Je n’ai pas rêvé de phoque mais me réveille quand même avec une seule idée en tête, aller à leur recherche sur les plages du Parc National des dunes de Texel. C’est reparti pour quelques kilomètres à vélo, contre le vent, encore, en ligne droite encore. Nous garons les vélos derrière une digue, naturelle cette fois, une dune protégée par l’UNESCO. Pas question de traverser en ligne droite pour rejoindre la mer, ça change. Les quelques kilomètres entre cette dune et le littoral sont creusés de petits étangs salins naturels dont la quantité et la forme évolue selon les saisons mais qui accueillent toujours avec générosité des migrants du monde entier qui, eux, ne se font pas plumer sur la route. Ainsi des gardes-fous discrets protègent les oiseaux et nous obligent à bien des circonvolutions entre les ruisseaux creusés dans le sable.
Nous abandonnerons l’idée de toucher la mer lorsque nos estomacs s’inquiéterons de l’heure et de la longue marche de retour avant de retrouver nos vélos pour peut être trouver un snack sur le chemin du port.

— Support de travail —
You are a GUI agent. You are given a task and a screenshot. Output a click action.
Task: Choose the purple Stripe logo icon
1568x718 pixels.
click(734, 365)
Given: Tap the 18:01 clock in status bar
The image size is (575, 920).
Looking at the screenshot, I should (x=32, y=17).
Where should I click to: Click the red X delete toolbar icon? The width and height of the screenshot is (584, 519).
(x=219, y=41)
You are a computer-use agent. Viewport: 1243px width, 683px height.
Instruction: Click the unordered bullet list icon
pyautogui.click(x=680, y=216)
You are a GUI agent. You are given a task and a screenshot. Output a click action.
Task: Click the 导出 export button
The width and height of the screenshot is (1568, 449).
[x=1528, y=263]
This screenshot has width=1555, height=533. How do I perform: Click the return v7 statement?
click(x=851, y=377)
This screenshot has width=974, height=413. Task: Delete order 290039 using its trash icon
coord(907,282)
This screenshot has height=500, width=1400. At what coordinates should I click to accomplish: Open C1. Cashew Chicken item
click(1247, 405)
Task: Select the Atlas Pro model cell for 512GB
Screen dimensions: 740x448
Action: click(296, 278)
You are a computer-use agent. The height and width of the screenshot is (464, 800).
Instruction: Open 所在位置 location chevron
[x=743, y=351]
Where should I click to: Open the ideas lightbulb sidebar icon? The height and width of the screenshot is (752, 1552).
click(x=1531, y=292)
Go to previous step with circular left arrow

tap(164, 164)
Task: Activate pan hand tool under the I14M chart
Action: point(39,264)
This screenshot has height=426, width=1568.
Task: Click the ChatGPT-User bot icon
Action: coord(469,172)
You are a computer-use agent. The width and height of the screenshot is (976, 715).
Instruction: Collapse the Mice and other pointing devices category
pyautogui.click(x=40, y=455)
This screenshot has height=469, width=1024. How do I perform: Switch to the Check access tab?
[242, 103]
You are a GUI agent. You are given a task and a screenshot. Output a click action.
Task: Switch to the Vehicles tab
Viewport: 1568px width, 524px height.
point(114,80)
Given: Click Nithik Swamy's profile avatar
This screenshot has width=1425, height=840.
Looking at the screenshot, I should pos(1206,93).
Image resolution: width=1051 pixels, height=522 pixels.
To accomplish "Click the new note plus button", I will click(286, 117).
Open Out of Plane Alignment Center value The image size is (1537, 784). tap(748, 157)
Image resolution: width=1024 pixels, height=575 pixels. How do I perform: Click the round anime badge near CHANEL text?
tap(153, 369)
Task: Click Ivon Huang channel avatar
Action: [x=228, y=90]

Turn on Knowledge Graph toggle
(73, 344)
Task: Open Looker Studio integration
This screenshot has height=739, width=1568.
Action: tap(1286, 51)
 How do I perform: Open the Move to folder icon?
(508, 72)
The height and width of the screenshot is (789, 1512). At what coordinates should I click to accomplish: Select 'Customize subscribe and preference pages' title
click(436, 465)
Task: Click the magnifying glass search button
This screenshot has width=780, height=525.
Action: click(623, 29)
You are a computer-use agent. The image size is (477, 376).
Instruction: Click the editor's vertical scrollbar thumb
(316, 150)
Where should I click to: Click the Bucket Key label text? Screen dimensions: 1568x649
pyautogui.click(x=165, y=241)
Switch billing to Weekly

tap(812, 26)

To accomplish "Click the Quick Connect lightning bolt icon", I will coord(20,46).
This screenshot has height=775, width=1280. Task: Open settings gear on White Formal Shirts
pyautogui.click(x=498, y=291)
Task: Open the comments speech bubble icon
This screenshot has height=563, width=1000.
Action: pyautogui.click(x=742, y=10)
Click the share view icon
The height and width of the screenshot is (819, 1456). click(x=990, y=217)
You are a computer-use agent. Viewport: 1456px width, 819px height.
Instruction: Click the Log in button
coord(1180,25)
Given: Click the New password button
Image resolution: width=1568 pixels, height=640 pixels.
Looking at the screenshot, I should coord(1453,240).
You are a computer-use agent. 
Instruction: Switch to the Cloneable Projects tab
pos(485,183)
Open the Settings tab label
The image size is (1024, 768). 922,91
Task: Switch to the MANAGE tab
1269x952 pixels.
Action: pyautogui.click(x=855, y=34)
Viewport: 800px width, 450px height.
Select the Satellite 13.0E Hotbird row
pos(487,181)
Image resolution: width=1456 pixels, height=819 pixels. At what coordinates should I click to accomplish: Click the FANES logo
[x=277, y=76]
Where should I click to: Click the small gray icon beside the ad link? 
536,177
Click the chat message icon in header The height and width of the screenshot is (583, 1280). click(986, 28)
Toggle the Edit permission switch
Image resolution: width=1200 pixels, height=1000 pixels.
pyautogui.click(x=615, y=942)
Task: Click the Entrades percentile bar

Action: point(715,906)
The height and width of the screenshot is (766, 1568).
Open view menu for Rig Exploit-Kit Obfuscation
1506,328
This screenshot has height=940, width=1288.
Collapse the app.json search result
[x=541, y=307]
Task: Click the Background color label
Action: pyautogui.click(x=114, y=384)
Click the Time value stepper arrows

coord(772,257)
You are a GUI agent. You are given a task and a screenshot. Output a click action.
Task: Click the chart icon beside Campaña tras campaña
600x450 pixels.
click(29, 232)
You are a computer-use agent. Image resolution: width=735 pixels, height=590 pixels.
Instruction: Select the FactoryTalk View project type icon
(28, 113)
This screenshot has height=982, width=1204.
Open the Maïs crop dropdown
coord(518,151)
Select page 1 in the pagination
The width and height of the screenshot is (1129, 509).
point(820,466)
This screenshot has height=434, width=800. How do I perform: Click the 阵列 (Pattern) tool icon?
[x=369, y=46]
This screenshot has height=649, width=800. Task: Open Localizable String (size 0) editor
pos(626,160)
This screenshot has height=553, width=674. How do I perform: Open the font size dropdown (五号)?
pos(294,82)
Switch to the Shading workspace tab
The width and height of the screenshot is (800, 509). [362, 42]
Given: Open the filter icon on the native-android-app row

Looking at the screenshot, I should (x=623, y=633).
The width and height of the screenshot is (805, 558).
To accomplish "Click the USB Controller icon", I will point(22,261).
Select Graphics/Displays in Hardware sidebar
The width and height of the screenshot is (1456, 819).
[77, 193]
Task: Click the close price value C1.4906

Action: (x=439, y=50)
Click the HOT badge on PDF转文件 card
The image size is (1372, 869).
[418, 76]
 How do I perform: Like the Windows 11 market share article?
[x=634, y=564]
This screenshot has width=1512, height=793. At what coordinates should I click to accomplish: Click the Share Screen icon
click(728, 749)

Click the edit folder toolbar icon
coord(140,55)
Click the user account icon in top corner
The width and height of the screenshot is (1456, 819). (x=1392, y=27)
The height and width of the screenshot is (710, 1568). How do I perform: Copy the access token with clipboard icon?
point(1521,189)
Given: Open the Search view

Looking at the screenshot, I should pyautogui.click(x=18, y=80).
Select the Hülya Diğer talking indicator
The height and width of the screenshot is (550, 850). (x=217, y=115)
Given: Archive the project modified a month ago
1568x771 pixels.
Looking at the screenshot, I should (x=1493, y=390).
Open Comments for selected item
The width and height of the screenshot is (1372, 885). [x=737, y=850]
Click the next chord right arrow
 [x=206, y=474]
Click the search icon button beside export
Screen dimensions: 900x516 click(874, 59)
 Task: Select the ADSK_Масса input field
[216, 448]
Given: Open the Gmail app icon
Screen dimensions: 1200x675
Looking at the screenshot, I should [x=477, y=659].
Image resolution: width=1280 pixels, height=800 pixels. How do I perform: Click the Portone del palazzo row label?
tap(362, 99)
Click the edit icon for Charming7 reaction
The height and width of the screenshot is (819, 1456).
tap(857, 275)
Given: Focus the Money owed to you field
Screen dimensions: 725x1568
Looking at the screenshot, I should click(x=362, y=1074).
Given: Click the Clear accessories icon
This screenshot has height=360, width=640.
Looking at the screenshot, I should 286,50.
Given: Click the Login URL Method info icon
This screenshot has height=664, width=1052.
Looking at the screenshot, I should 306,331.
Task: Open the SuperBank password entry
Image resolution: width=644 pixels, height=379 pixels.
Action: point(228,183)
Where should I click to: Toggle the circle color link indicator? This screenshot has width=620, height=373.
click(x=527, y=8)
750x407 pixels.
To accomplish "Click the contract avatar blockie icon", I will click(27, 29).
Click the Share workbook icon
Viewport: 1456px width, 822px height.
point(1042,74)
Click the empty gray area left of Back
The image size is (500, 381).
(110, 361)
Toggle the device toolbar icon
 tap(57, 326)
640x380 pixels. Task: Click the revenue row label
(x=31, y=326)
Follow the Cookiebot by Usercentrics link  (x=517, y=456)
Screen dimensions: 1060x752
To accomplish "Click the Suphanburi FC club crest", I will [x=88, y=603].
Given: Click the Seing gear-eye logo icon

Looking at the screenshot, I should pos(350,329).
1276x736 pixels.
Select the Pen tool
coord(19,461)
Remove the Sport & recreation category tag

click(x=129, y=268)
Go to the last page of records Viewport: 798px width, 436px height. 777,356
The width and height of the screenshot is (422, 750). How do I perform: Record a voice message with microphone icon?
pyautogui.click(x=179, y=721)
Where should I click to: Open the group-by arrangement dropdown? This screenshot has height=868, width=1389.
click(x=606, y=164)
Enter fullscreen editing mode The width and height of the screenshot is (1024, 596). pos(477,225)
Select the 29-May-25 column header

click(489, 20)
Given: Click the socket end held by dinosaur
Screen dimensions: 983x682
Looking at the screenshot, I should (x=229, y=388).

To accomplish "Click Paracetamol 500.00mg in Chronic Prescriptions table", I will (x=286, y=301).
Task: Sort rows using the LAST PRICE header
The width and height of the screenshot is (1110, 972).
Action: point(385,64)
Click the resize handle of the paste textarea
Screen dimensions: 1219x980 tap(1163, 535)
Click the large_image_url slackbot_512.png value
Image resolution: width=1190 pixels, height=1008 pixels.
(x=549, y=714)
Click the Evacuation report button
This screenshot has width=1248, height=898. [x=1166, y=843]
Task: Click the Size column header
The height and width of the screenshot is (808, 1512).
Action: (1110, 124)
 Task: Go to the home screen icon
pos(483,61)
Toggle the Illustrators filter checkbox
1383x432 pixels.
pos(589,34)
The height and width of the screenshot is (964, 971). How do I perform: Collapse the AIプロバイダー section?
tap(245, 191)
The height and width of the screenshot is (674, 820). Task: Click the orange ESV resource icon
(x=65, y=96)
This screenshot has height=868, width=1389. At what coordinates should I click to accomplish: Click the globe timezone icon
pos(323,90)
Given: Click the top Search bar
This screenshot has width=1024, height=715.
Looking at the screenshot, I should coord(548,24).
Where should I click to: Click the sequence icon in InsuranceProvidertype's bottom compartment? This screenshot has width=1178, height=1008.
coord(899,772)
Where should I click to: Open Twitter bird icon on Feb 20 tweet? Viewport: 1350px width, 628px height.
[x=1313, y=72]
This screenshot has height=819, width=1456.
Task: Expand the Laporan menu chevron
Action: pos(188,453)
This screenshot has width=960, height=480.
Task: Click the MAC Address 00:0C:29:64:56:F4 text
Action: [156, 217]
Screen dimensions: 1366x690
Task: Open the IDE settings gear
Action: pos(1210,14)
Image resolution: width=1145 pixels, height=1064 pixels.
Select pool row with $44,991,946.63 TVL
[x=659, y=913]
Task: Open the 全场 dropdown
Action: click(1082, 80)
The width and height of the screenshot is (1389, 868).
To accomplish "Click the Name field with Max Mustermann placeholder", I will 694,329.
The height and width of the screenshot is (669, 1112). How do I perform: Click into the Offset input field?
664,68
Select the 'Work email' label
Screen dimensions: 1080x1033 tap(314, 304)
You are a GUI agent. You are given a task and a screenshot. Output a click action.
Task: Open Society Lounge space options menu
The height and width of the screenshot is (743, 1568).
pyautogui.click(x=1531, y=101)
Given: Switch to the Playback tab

— Objectif 1 —
Recopiez tel quel le passage du texte sur les dunes de Texel, de « Nous abandonnerons l’idée » jusqu'à « chemin du port. » inclus.
— Objectif 2 —
Présentez en liste numérotée les lignes des enregistrements, de la ligne avec « Given: Click the socket end held by dinosaur » jusqu'à la ligne avec « Screen dimensions: 1219x980 tap(1163, 535) » incluse, et seulement celles-là, en omettant les lignes vides.

— Réponse écrite 1 —
Nous abandonnerons l’idée de toucher la mer lorsque nos estomacs s’inquiéterons de l’heure et de la longue marche de retour avant de retrouver nos vélos pour peut être trouver un snack sur le chemin du port.

— Réponse écrite 2 —
1. Given: Click the socket end held by dinosaur
2. Screen dimensions: 983x682
3. Looking at the screenshot, I should (x=229, y=388).
4. To accomplish "Click Paracetamol 500.00mg in Chronic Prescriptions table", I will (x=286, y=301).
5. Task: Sort rows using the LAST PRICE header
6. The width and height of the screenshot is (1110, 972).
7. Action: point(385,64)
8. Click the resize handle of the paste textarea
9. Screen dimensions: 1219x980 tap(1163, 535)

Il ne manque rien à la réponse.